Publié le 19 juillet 2014 par Teazine

INTERVIEW CHARLES BRADLEY
Charles Bradley, c'est toute une histoire. Une sorte de conte de fées glauque, un rêve américain qui tarde trop à se réaliser, un essai sur les malheurs de la vie quand on est pauvre et noir aux États-Unis, une ode à la musique soul. C'est l'histoire d'un type qui se bat pour faire de la musique depuis son adolescence et n'acquiert une reconnaissance que lorsqu'il atteint la soixantaine, après des années et des années de galères et de drames. Des épreuves surmontées par une seule force, qu'il brandit haut et fort, souhaite partager à chaque note : son amour. Un parcours assez incroyable pour en faire un documentaire : Soul of America, sorti en 2012. Charles Bradley est de ces personnages aussi abîmés qu'attachants, ayant eu mille vies. Des artistes comme on en voit rarement, et qu'on peut croiser, un peu par hasard, une après-midi entre deux averses sur la presqu'île du Malsaucy, aux Eurockéennes.

L'homme se raconte, avec une voix tellement cassée qu'on se demande même comment il peut chanter. "Je suis un entertainer. J’adore ce que je fais. Je fais de la musique depuis que j’ai 14 ans. J’ai toujours aimé ça. Aujourd’hui, j’ai 65 ans." Sa passion pour la musique, il la doit à un homme en particulier, James Brown, qu'il commence à interpréter à son adolescence. Pendant des décennies, il l'imite sur scène, affublé d'une perruque, et reprend ses tubes, sous le pseudo "Black Velvet". "Je me souviens que ma sœur m’a emmené voir James Brown, c’était en 1964. Je pense que vous n’étiez pas encore nées (sourire). Il m’a retourné la tête, la scène était en feu, c’était tellement unique ! D’où venait cette soul ? C’était son cœur. Sa douleur. Il a trouvé une façon d’exprimer son âme dans la musique qu’il aimait. C’est une liberté qui vient de l’esprit. Il avait un esprit. C’est pour cela que j’adore James Brown. C’est véritablement un héros. Il s’est construit à partir de rien."

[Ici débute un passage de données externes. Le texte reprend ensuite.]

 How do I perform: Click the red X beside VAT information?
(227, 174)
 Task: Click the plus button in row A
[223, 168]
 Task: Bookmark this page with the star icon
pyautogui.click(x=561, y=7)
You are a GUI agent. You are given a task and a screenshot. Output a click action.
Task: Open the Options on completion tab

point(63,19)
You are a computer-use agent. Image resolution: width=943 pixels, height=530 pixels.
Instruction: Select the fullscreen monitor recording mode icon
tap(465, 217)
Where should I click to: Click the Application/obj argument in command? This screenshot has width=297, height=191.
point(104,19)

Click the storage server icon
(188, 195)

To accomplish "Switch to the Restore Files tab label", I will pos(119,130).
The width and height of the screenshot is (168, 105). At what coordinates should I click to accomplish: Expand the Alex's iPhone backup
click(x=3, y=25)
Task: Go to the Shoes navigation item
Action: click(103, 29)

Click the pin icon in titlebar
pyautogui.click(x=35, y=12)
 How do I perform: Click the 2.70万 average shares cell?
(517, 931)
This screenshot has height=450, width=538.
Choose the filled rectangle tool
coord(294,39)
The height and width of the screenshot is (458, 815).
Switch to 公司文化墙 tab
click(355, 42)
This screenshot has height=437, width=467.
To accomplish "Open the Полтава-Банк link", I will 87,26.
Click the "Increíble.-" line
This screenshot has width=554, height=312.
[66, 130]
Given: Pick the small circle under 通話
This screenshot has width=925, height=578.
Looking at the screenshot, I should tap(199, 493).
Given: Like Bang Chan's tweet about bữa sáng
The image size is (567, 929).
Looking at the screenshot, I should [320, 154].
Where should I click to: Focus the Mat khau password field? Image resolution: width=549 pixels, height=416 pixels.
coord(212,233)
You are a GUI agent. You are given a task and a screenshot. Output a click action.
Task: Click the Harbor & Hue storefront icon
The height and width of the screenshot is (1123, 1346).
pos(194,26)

James Brown comme modèle, et ses ancêtres comme inspiration. "Les générations actuelles portent sans conteste l’héritage de leurs ancêtres, de leurs histoires." Dès le début de notre entretien, Charles Bradley, qui interprète les questions à sa manière pour parler de tout ce qui lui tient à coeur, quitte à être hors sujet, définit la soul comme une musique qui vient "du coeur, de la douleur, de l'esclavagisme". Il faut dire que ce jour est particulier pour le chanteur. Alors qu'il s'apprête à monter sur scène avec la clique de Daptone Records - label ultra pointu qui s'est fait un nom dans la soul avec ses enregistrements fidèles aux sons 60s et 70s - de l'autre côté de l'Atlantique, on enterre son oncle. Si la famille semble avoir une dimension primordiale dans la vie de Bradley, cette disparition est d'autant plus importante que son oncle était "le dernier sage" de son entourage. "Il avait 92 ans. Sa mère a connu l’esclavage. Il me racontait plein de choses sur l’histoire. C’est de là qu’est venu la musique soul." De là et de la foi, que l'artiste évoque à maintes reprises, aussi bien lors de notre rencontre que dans ses chansons.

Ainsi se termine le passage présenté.